Why people who work from home get paid less

Published by rudy Date posted on March 9, 2017

by John McDermott, Mar 9, 2017

It’s harder to get credit when your boss never sees you.

The eternal debate over whether to work from home or go into the office took an interesting turn last week in light of new research out of the University of Iowa.

Telecommuters work three more hours per week than their in-office counterparts on average, according to the new study, but that extra effort goes largely uncompensated by employers, suggesting an “out of sight, out of mind” effect among telecommuters and their bosses. That is, when telecommuters put in extra work at home, their bosses don’t notice.

“Everyone always talks about how telecommuting is awesome,” says Mary Noon, an assistant professor of sociology at Iowa and one of the authors of the study. “It gives employees flexibility, it saves companies money … But if you had to choose, it’d be better for you [professionally] to go into the office.”

Noonan’s study analyzed data on about 10,000 workers from the National Longitudinal Survey of Youth, and finds that, when they work a standard, 40-hour work week, compensation for telecommuters and in-office workers is the same. But telecommuters are compensated less for any work beyond 40 hours.

As Noonan puts it, telecommuters have a lower “return on hours worked” when working overtime. People who conduct their overtime in the office, however, see their earning grow at a faster rate.

It’s important to note the study doesn’t cover whether telecommuters are more or less productive than in-office workers, suggesting the difference in pay is due to entirely to differences in perception.

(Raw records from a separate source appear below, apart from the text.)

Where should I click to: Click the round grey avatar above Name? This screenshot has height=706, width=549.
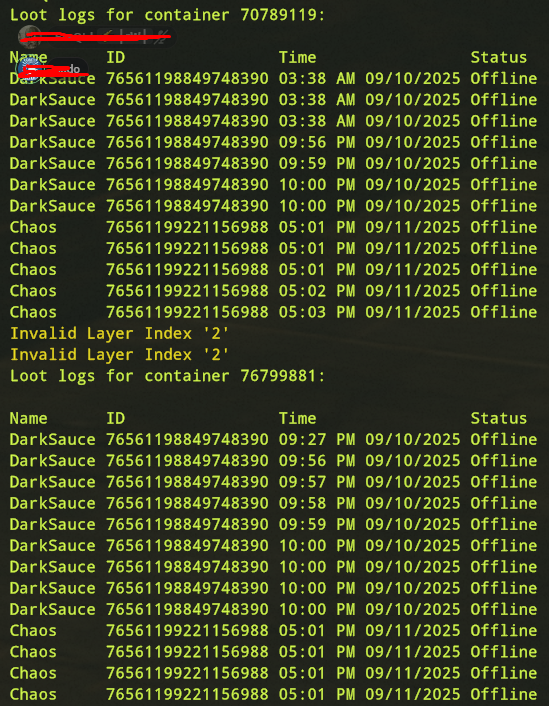[x=29, y=36]
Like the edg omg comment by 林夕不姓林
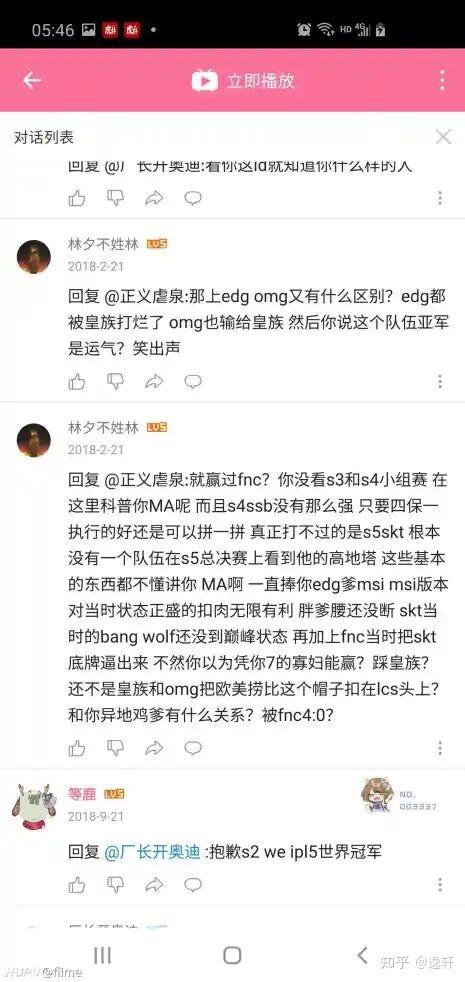 (77, 381)
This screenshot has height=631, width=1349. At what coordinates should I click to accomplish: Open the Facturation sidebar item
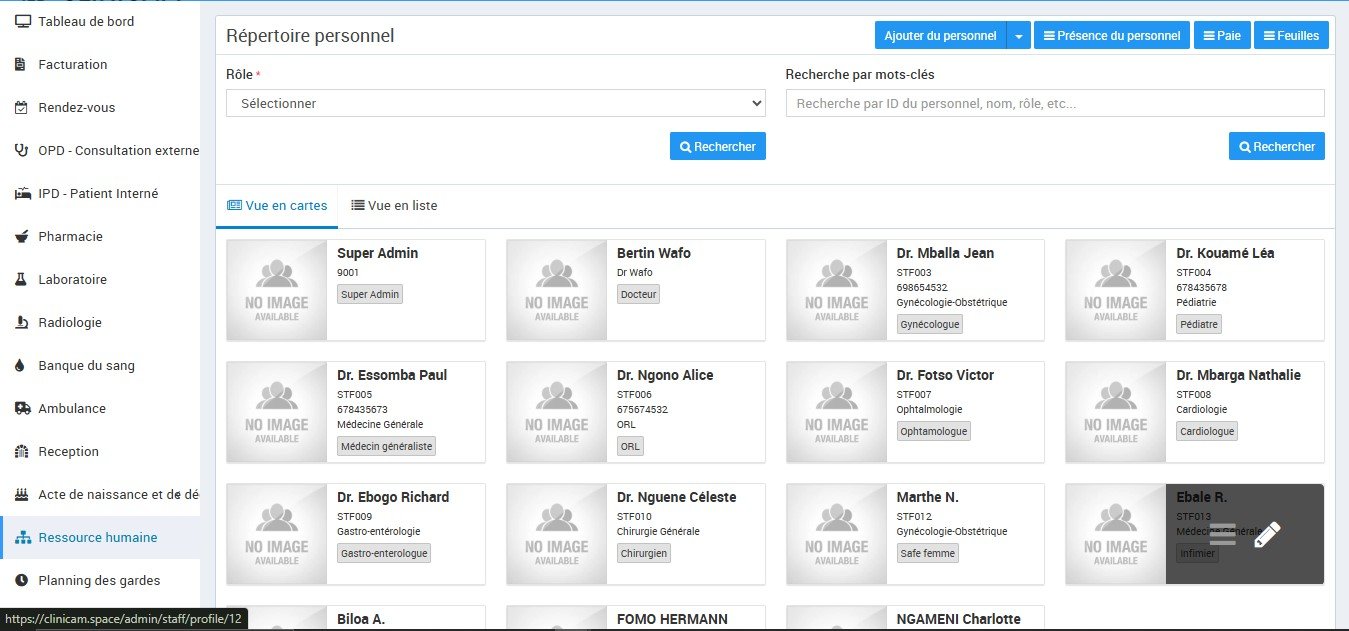pos(72,64)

That is, people who do their overtime into the office are perceived as harder-working than people who conduct that work from home, away from the watchful eyes of their supervisors, Noonan says.

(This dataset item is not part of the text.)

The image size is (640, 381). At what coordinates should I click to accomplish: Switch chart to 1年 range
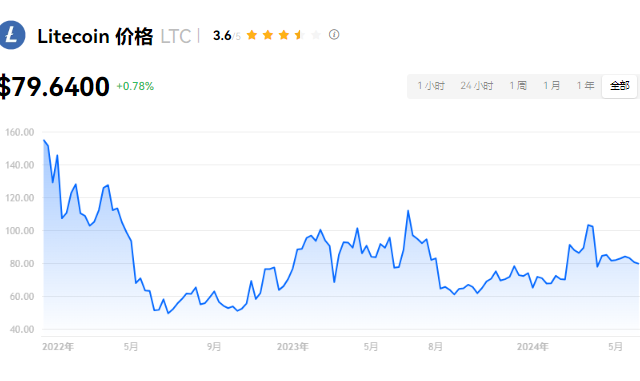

Her reasoning makes intuitive sense. When a boss sees an employee toiling at his desk after hours, “it registers to the boss that [the employee] is super committed,” she says. But if that employee did the same amount of work on his couch, it probably wouldn’t register at all.

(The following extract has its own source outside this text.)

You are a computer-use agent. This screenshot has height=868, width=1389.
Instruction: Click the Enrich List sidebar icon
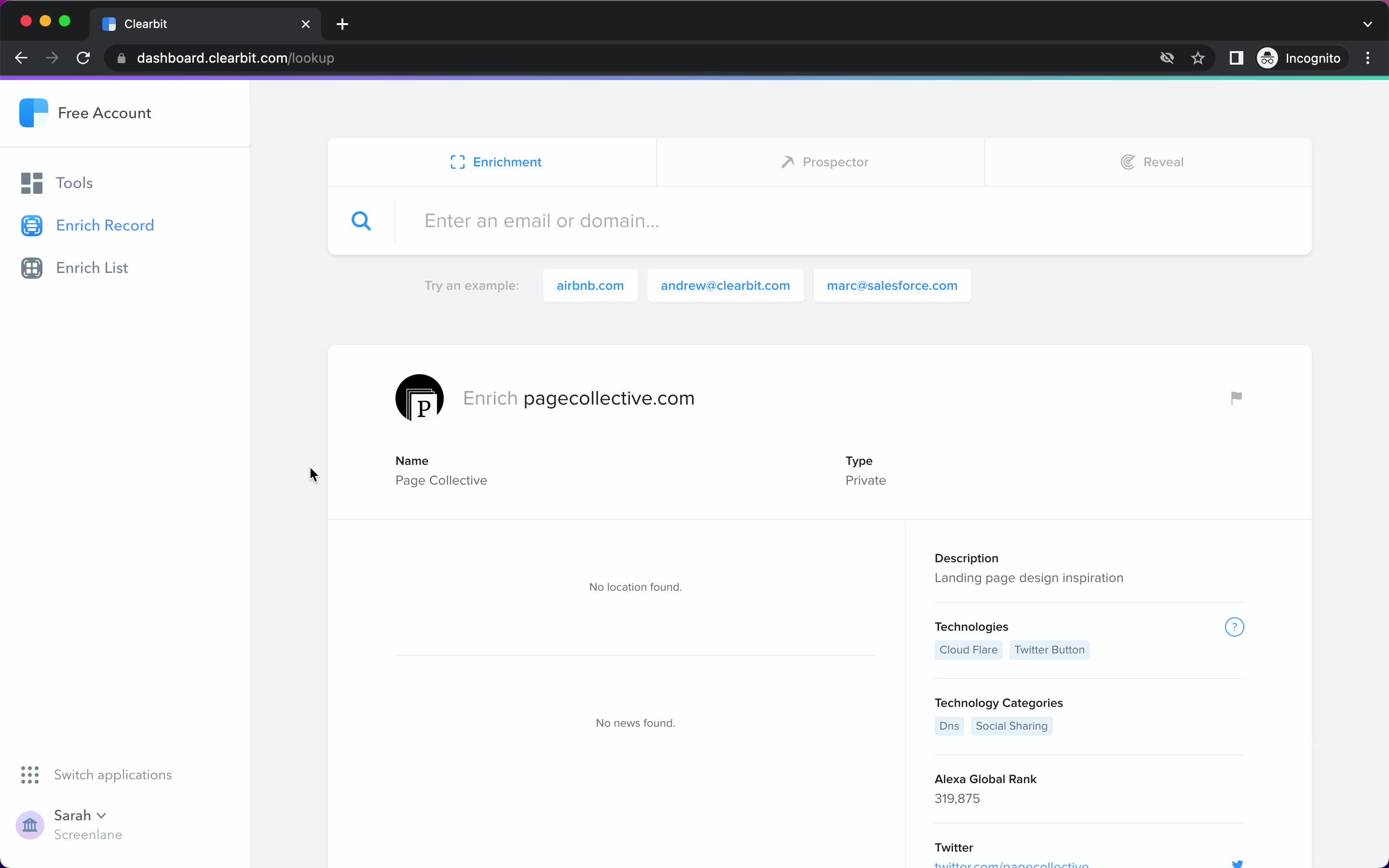coord(30,267)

The findings are likely to cause controversy; few topics inspire as much outrage and backlash among workers as suggesting remote work is bad for employees or the companies they work for. (The mere suggestion that employees actually go in an office—and not wear headphones while they’re there, and actually interact with the people they work with—is like a dog whistle that sends brogrammers into a online commenting frenzy.)

This study adds to the already substantial research that there are serious advantages to working in an office, where colleagues work in proximity to one another and frequently interact. Vibrant office spaces are better for collaboration and generating new ideas, and the morale boost that comes from casually talking with your employees can actually increase productivity.

That doesn’t mean employees shouldn’t ever work alone. Everyone can benefit from extricating themselves from a noisy office on occasion, either for a rejuvenating walk outside, or in a quiet workspace, removed from the distractions of an open office. But it may be that people are better off conducting their solo work conspicuously, in the office.